I Read BlueRock Open-Source MCP Hooks: What They Actually Catch and What They Miss

When AI agents share tools across different AI providers, they use a protocol called MCP. But the teams running MCP in production have had almost no way to see what those tools actually do once they start running — which files they touched, what network connections they opened, what child processes they spawned. BlueRock's answer, released Tuesday as open source under the Apache 2.0 license, is a Python runtime sensor that attaches via python -m bluepython --oss at startup with no code changes. It captures every JSON-RPC message between client and server — tool calls, arguments, session IDs — and it fingerprints every imported Python module with a SHA-256 hash. What it does not capture: whether a tool actually opened a file, whether it opened a network connection, or whether it spawned a subprocess. The gap is deliberate and documented in the README. It is also the line between the free open-source release and the paid enforcement tier.

The question, as Jeremiah Lowin, founder and CEO of Prefect and creator of the FastMCP framework, wrote in BlueRock's release post, is not whether the MCP server processed a request. It is what the server — and by extension the tool it manages — actually did while running, unmonitored, on your infrastructure.

Security researchers at PipeLab documented why this gap matters at scale: their analysis of 2,614 MCP implementations found 82% use file operations prone to path traversal and 67% use APIs related to code injection. That context anchors the stakes before the specific BlueRock implementation.

BlueRock's open-source sensor layer is the entry point. The code is where the actual boundaries become visible.

The core of the open-source release is two hooks. The MCP hook lives in mcp_hooks.py and uses wrapt, a library that intercepts method calls without modifying the original class. The decorator @wrapt_pre_hook on each MCP session method fires before the underlying implementation runs; it serializes the full JSON-RPC payload — direction, method name, arguments, result — to the event log. The import hook lives in import_hooks.py and inserts a custom finder into sys.meta_path at position zero, which fires on every import statement in the Python process including inside third-party dependencies. It records the module path and a SHA-256 hash of the file contents, storing the hash for comparison on subsequent runs.
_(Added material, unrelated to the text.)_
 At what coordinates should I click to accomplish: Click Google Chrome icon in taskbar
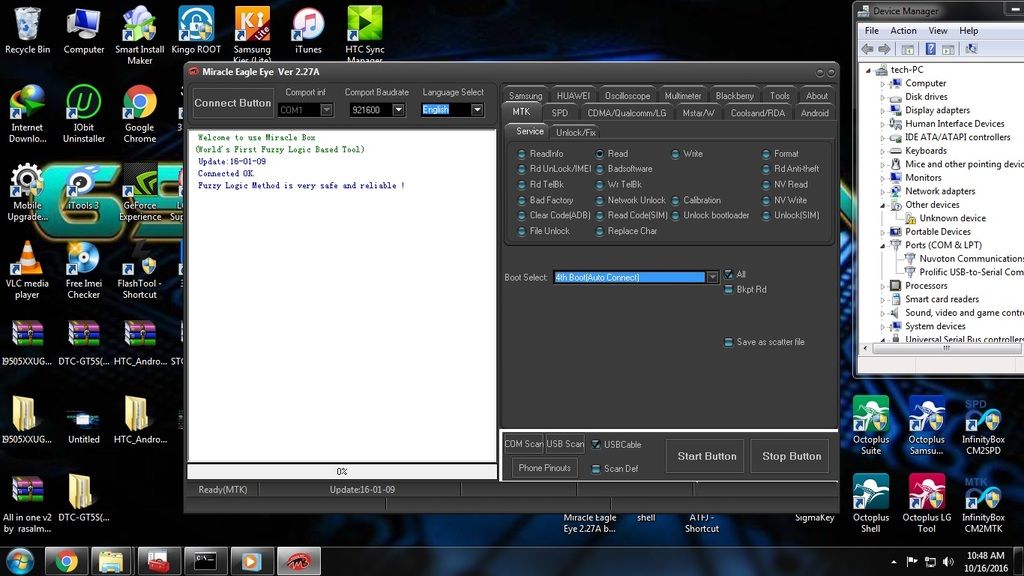(67, 560)
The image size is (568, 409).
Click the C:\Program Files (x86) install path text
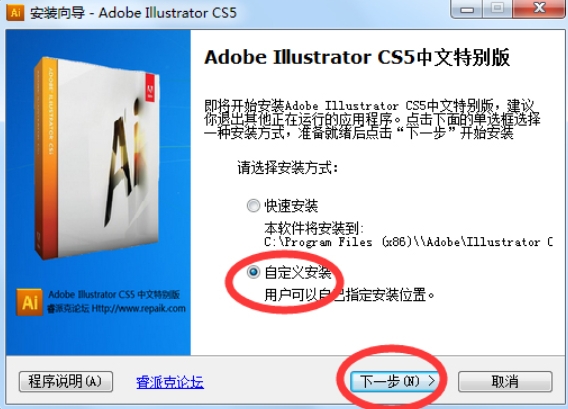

Here is what that architecture means for the six event types BlueRock captures. python_mcp_server_init fires once at startup and records the server's identity and configuration. python_mcp_server_add logs each new server registration. python_mcp_event is the workhorse — it captures every tool call, function invocation, and notification with full JSON-RPC payloads. python_mcp_session_created and python_mcp_session_terminated bracket each client session. python_mcp_client_connect records client attachment. None of these six event types fire on os.open(), subprocess.Popen(), or socket.connect() — they observe the protocol layer, not the system call layer. The gap is architectural, not incidental.

The concrete version: a malicious MCP tool receives a request to list /tmp. BlueRock logs the JSON-RPC request — {"method": "list_files", "params": {"path": "/tmp"}} — and the response — {"files": ["secrets.txt"]}. The audit trail shows the agent asked for a directory listing and got one. What it does not show is whether the tool then opened /tmp/secrets.txt, read its contents, and sent them somewhere. The protocol saw the question and the answer. It did not see what happened in between.

Independent researchers at ARMO have documented why this distinction matters in production: APM and OpenTelemetry see requests entering an MCP server and responses leaving, but nothing underneath. They measure latency and error rates. They cannot see what the tool process did between those points. PipeLab's data makes the stakes concrete — 82% of analyzed MCP implementations use file operations prone to path traversal, 67% use APIs related to code injection.

The full version — subprocess monitoring, LLM API hooks, Flask and Django integrations — requires a paid license and closes some of those gaps. But if visibility becomes commoditized via this open-source layer, the paid tier has to offer something the free layer cannot: enforcement, not just observation. Whether that is enough for teams running untrusted tools in production is the unresolved question the piece leaves with.